The overall colour of the Slender whiting is a light sandy brown, with two series of faint blotches running laterally. The upper row of these blotches has about 8 or 9 spots while the lower mid-lateral row has 10 spots. A row of indistinct spots or blotches runs along the base of the first, spinous dorsal fin, whose anterior most interspinous membranes are dusted with black spots. The membrane of the second dorsal fin dusted with black, while all other fins are hyaline in appearance. Juveniles have a well defined mid lateral horizontal row of 9 elongate spots just below the lateral line.

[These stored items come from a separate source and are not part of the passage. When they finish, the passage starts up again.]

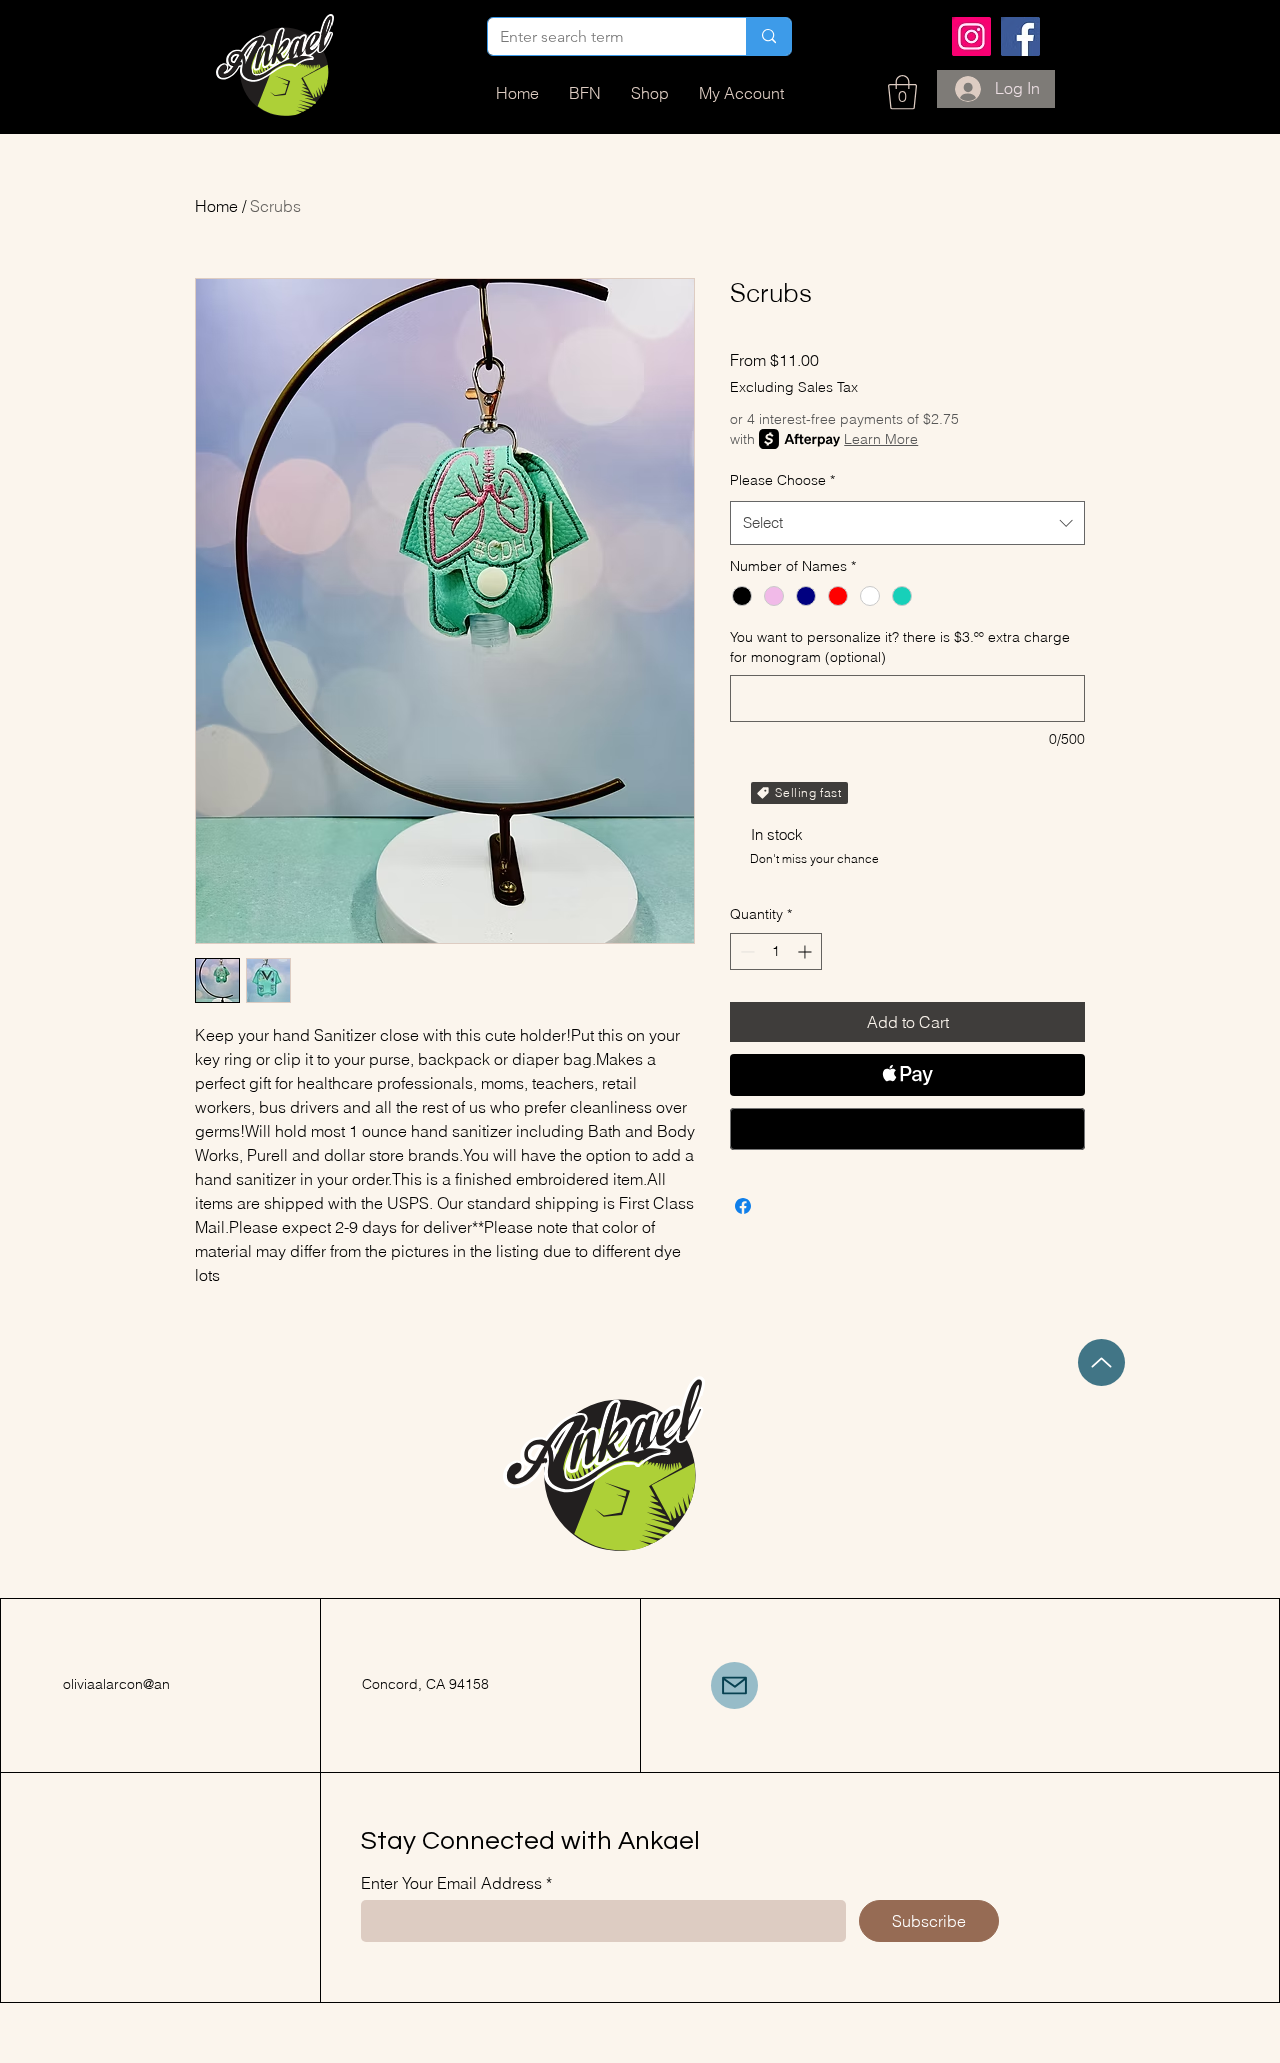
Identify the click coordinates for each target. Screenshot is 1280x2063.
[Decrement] (745, 951)
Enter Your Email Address (451, 1883)
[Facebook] (1020, 36)
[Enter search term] (768, 36)
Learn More (881, 439)
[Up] (1101, 1362)
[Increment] (806, 951)
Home (216, 206)
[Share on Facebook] (743, 1206)
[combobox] (907, 523)
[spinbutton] (776, 951)
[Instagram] (971, 36)
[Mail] (734, 1685)
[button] (902, 92)
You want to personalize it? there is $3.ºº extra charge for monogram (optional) (900, 647)
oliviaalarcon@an (116, 1684)
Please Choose (782, 480)
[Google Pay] (907, 1129)
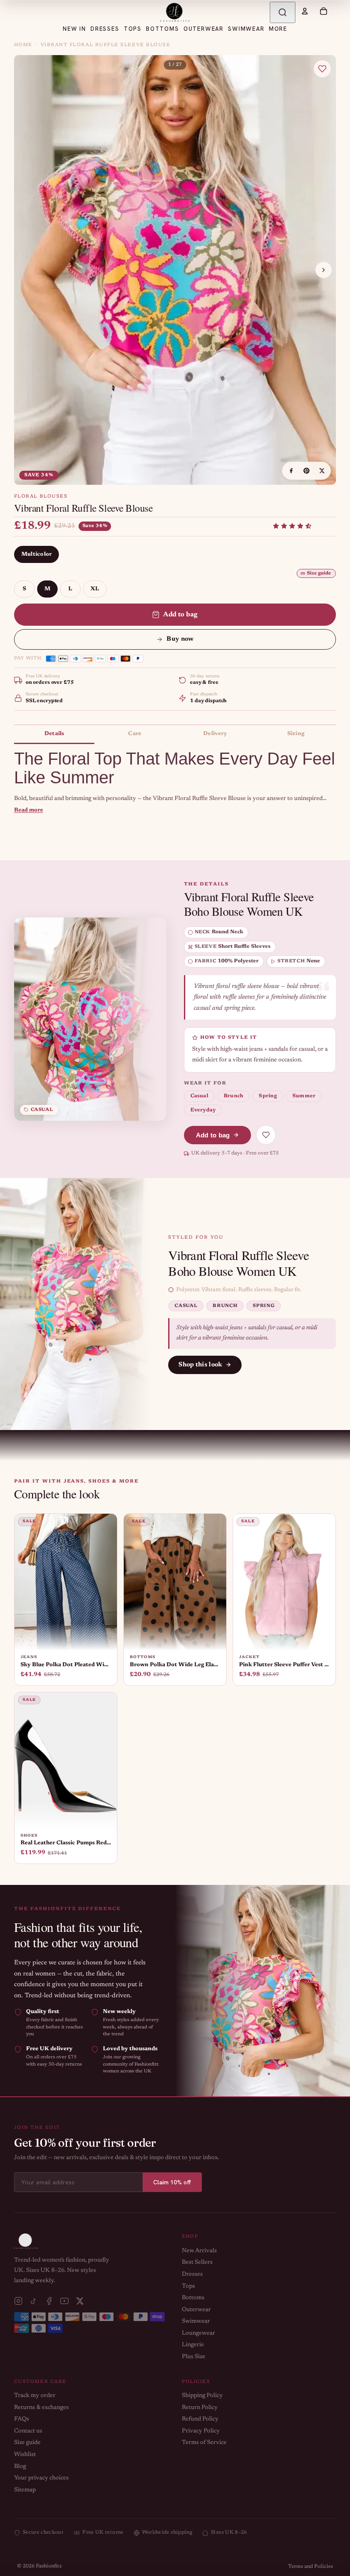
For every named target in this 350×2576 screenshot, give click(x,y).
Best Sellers (197, 2262)
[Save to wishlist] (322, 68)
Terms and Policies (310, 2566)
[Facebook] (49, 2301)
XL (94, 589)
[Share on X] (322, 471)
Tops (188, 2286)
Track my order (34, 2396)
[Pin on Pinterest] (306, 471)
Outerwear (196, 2310)
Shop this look (200, 1365)
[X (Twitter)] (80, 2301)
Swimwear (196, 2321)
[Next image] (323, 270)
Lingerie (193, 2345)
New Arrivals (199, 2251)
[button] (292, 526)
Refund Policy (200, 2419)
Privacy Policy (201, 2431)
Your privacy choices (41, 2478)
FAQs (21, 2419)
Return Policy (200, 2408)
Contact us (28, 2431)
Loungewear (198, 2333)
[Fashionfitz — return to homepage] (175, 12)
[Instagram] (18, 2301)
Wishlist (25, 2455)
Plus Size (193, 2357)
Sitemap (25, 2490)
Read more (28, 810)
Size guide (319, 573)
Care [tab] (134, 733)
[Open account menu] (304, 11)
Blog (20, 2467)
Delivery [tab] (215, 733)
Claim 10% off (172, 2182)
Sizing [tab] (295, 733)
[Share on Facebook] (291, 471)
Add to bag (180, 614)
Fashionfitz (49, 2566)
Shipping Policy (202, 2396)
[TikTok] (33, 2301)
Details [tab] (54, 733)
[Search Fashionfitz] (282, 12)
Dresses (192, 2274)
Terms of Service (204, 2443)
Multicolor (36, 554)
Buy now (179, 639)
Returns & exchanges (41, 2408)
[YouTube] (64, 2301)
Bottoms (193, 2298)
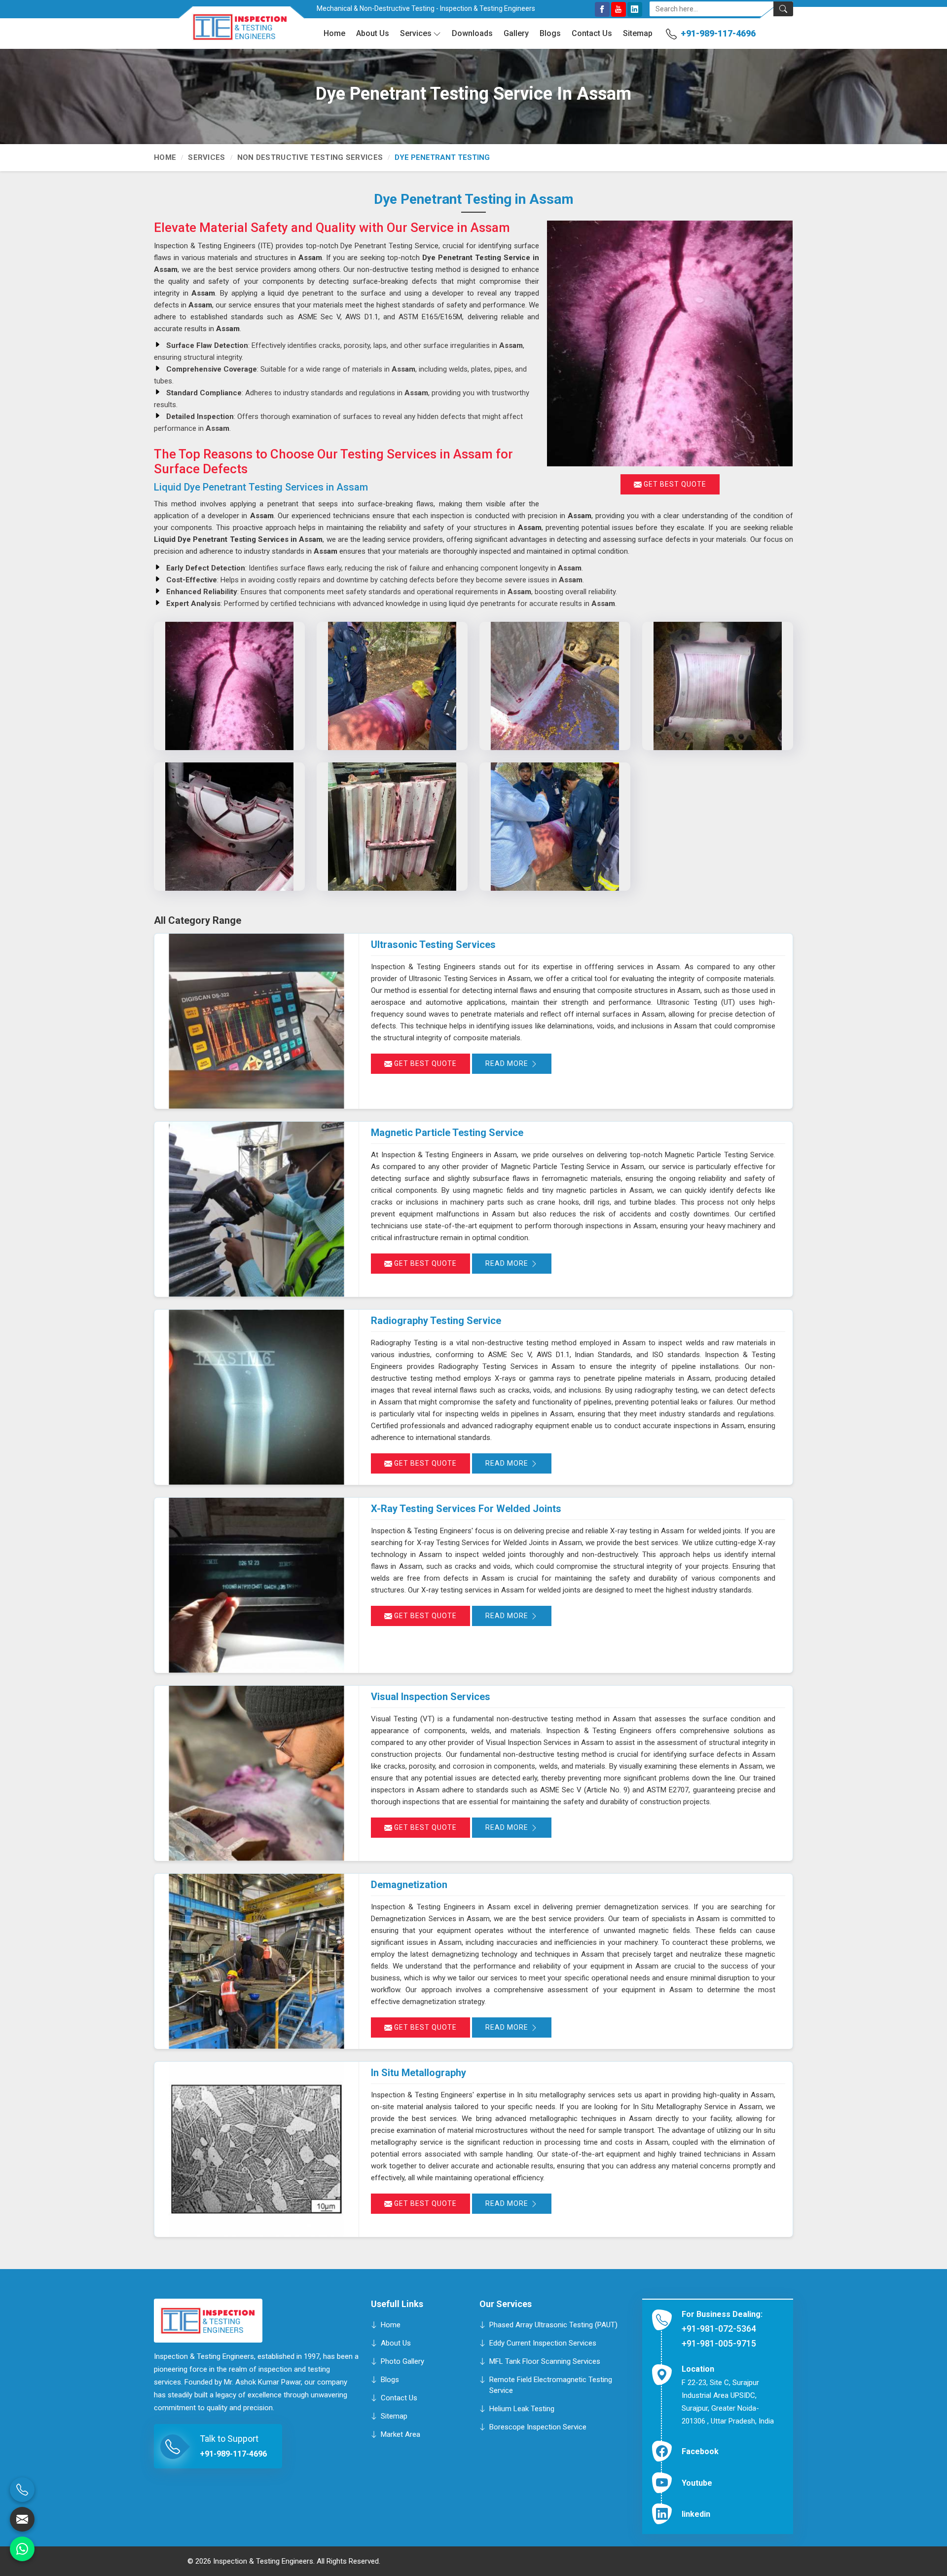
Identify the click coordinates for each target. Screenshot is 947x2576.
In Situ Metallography (418, 2073)
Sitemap (638, 33)
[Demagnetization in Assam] (256, 1961)
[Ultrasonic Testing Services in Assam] (256, 1021)
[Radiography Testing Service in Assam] (256, 1397)
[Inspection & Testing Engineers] (232, 31)
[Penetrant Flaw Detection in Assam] (717, 686)
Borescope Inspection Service (537, 2426)
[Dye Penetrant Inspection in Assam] (229, 686)
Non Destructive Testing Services (310, 157)
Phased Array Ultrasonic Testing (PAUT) (553, 2324)
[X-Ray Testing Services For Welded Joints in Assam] (256, 1585)
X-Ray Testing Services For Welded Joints (466, 1509)
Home (334, 33)
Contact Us (592, 33)
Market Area (400, 2433)
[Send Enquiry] (22, 2519)
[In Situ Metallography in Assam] (256, 2149)
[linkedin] (634, 9)
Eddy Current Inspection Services (542, 2342)
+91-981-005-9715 (719, 2343)
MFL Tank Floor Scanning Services (544, 2360)
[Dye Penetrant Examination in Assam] (229, 826)
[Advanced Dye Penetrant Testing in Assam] (392, 826)
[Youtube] (618, 9)
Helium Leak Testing (521, 2408)
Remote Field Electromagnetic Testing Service (550, 2384)
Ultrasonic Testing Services (433, 944)
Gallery (516, 33)
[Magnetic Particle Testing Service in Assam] (256, 1209)
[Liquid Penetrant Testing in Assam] (392, 686)
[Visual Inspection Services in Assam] (256, 1773)
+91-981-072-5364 (719, 2328)
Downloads (472, 33)
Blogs (550, 33)
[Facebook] (602, 9)
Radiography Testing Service (436, 1320)
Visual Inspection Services (430, 1697)
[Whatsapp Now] (22, 2549)
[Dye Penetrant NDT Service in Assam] (554, 686)
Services (416, 33)
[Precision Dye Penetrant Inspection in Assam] (554, 826)
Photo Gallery (402, 2360)
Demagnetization (409, 1885)
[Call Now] (22, 2489)
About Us (372, 33)
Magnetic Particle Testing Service (447, 1132)
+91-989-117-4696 (718, 33)
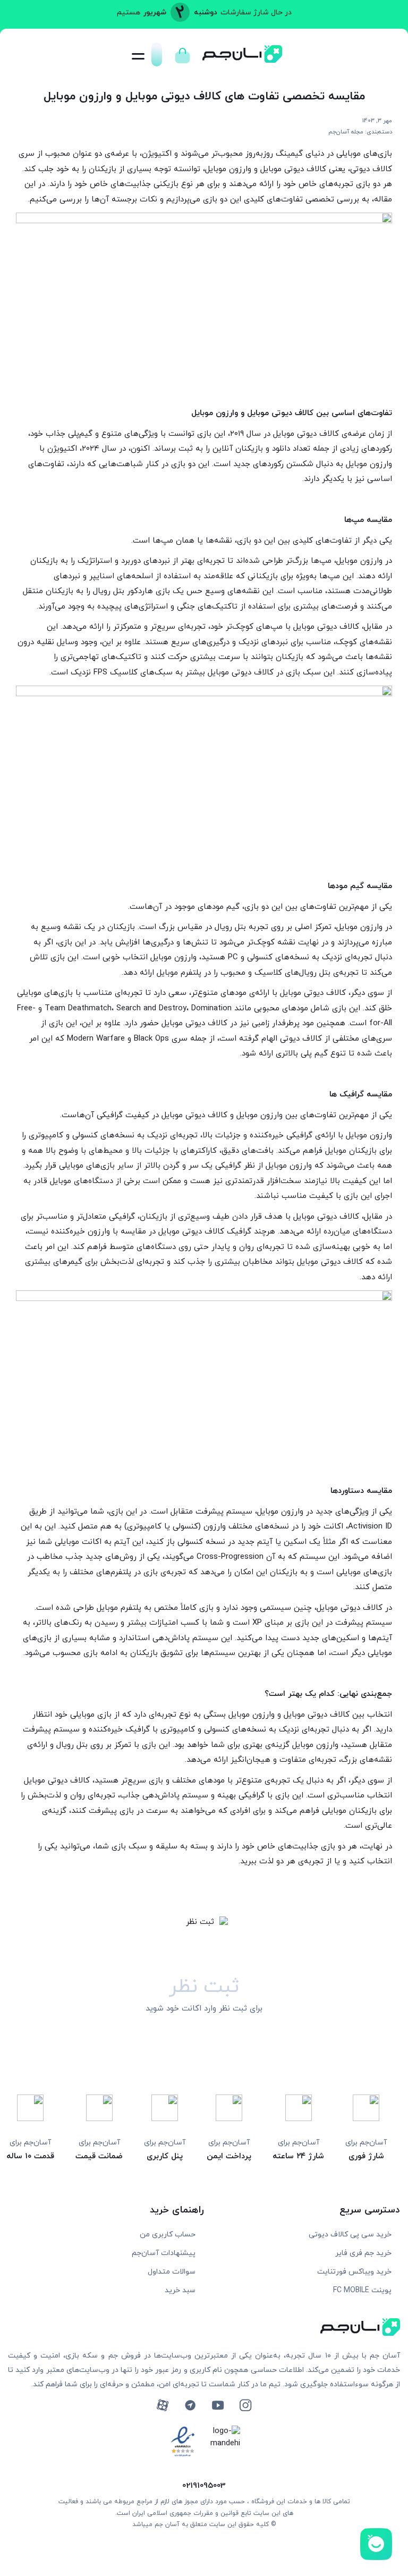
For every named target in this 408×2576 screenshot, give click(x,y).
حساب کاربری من (168, 2234)
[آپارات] (162, 2405)
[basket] (182, 52)
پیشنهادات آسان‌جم (164, 2253)
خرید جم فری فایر (363, 2253)
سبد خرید (180, 2290)
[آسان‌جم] (242, 59)
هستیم (128, 12)
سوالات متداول (172, 2272)
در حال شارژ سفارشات (256, 12)
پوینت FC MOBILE (362, 2290)
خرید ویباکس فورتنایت (354, 2272)
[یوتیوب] (218, 2405)
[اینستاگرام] (245, 2405)
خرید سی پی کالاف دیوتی (350, 2234)
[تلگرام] (190, 2405)
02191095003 (204, 2485)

== Distribution and habitat ==
The Slender whiting, like the Shortnose whiting, has a range confined entirely to the Persian Gulf, where it inhabits shallow coastal waters. The species frequents beaches and most likely inhabits tidal flats along the coast. Nothing else is known about the biology or habitat of this species.

== Importance to humans ==
The slender whiting is a common catch for subsistence and minor commercial fishermen along the coast of the Persian Gulf, where it is sold fresh in local markets. Like many other Sillago species, it is taken alongside other smelt-whitings and no attempt is made to distinguish the species, as they are caught solely for consumption in an area with little to no fishing regulations or studies.